Analysis: Wide array of opponents prepare to fight Biden vaccine mandate

By Nandita Bose and Tom Hals

(Reuters) – The country’s first national COVID-19 vaccine mandate, expected to be unveiled by the Biden administration this week, is likely to unleash a frenzied legal battle that will hinge on a rarely used law and questions over federal power and authority over healthcare.

States, companies, trade groups, civil liberty advocates and religious organizations are expected to rush to court with demands to stop the mandate in its tracks. Two dozen Republican state attorneys general have already vowed to use “every legal option” to fight the mandate and 40 Republican lawmakers said on Wednesday they were preparing their own challenge.

Details of the vaccine and testing requirements for private employers remain under wraps. The administration has said that the rule is coming and that it requires certain businesses to “develop, implement and enforce” a mandatory policy that allows employees to either choose to get vaccinated or undergo regular testing and wear a face covering at work.

For opponents, the general principle could not be more clear: the administration’s zeal for fighting the pandemic with vaccinations and testing has trampled the law and the Constitution.

“There will be so much litigation it will never see the light of day,” said Josh Blackman, a professor at South Texas College of Law Houston.

Some legal experts, however, said protecting against a historic public health crisis provides a compelling justification for the mandate against constitutional challenges that claim it infringes on individual or state rights.

COVID-19 vaccine requirements by colleges, cities, states and companies have generally been upheld. The Supreme Court said on Friday that Maine could impose its mandate on healthcare workers, even without the usual religious exemptions.

However, the national vaccine and testing rule, which will likely run hundreds of pages, will differ in important ways from existing vaccine requirements.

It will be issued as an emergency temporary standard (ETS) by the Occupational Safety and Health Administration (OSHA), which regulates workplace dangers. Businesses with at least 100 employees must enforce the rule on their staff or face penalties.

To issue an ETS, OSHA must show there is a “grave danger” in workplaces, and it needs to justify that emergency rule as a necessary response.

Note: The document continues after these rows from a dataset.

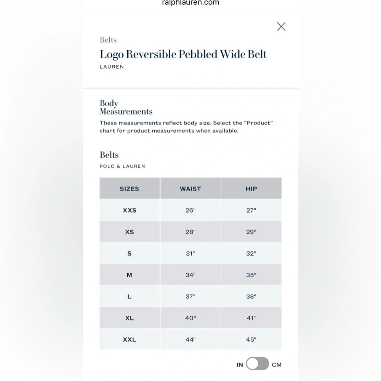381x381 pixels.
Task: Select the XS size row
Action: coord(191,232)
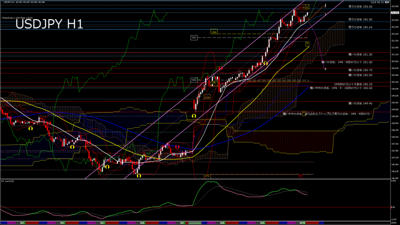The image size is (400, 225).
Task: Click the white YDC marker label
Action: pyautogui.click(x=194, y=38)
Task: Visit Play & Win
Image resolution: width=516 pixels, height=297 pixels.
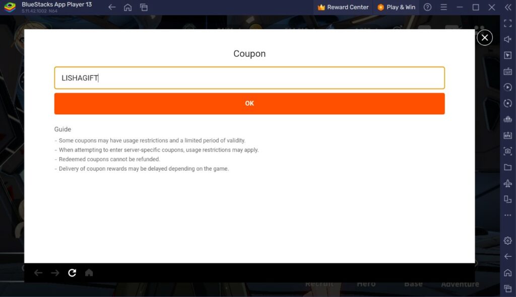Action: pos(397,7)
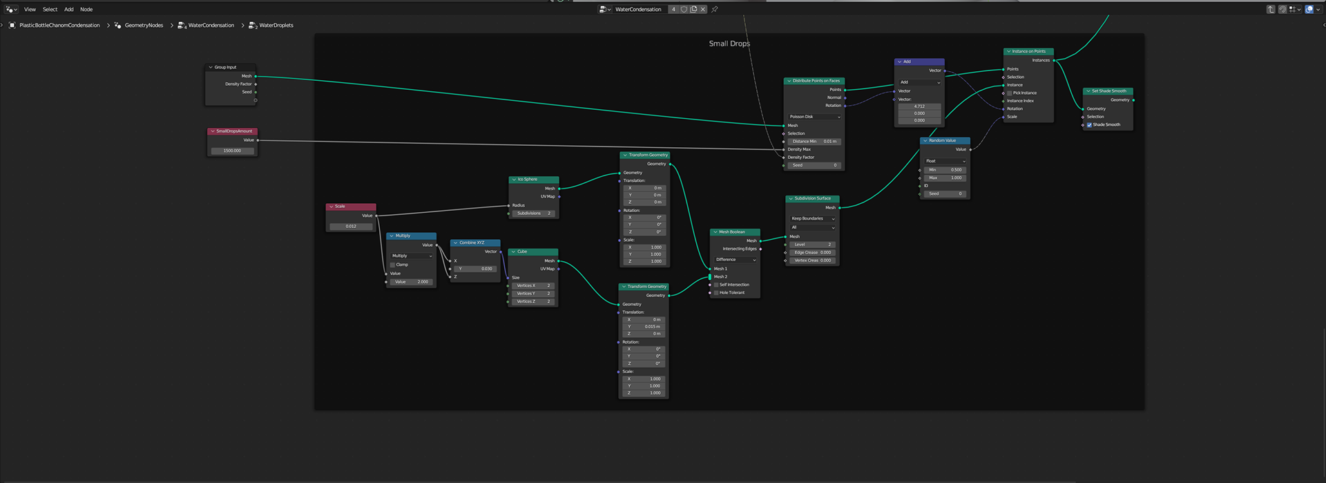Viewport: 1326px width, 483px height.
Task: Toggle Shade Smooth checkbox
Action: [1089, 125]
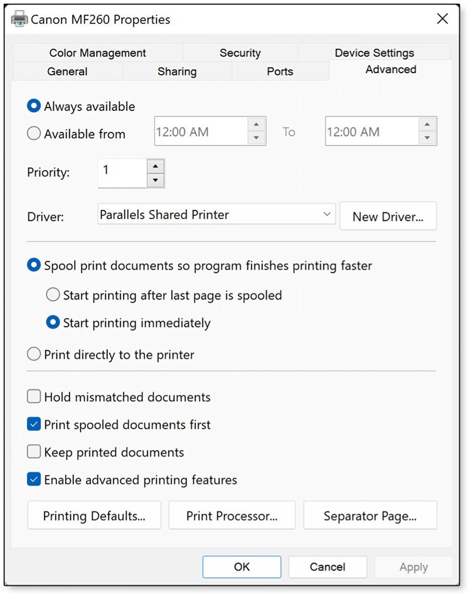
Task: Click the New Driver button
Action: point(388,216)
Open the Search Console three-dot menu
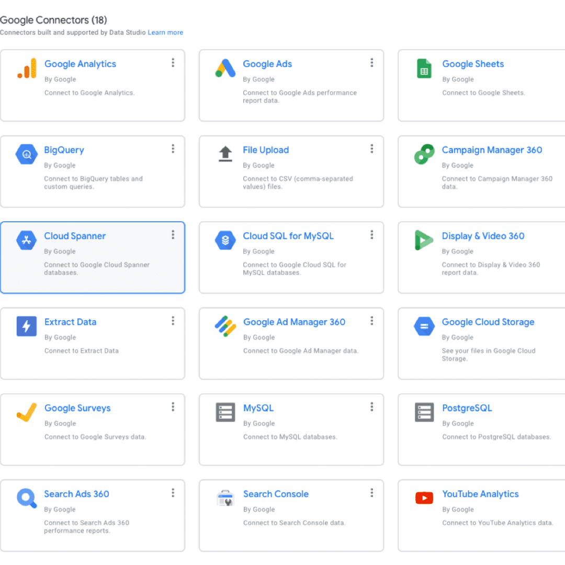This screenshot has width=565, height=565. click(371, 493)
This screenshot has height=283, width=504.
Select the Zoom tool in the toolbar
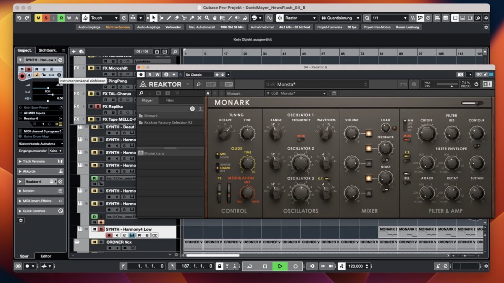click(207, 18)
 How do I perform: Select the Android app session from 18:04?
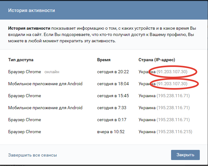(x=45, y=84)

A White House spokesperson did not comment for this story. White House Press Secretary Jen Psaki has said a pandemic that has killed over 740,000 Americans qualifies as a “grave risk to workers.” The Department of Labor declined to comment.

An average of 1,100 Americans are still dying daily from COVID-19, according to the latest U.S. data, the vast majority of them unvaccinated.

However, critics expect the OSHA rule to be vulnerable to legal attacks.

COVID-19 infections are trending down, some 70% of U.S. adults are fully vaccinated and treatments for the disease have improved, potentially undermining the grave danger claim.

“I think there’s an issue as to whether they can show that in every business, in every industry, every employer that has more than 100 employees, there is a grave danger from COVID,” said Scott Hecker, an employment attorney with Seyfarth Shaw, which represents businesses.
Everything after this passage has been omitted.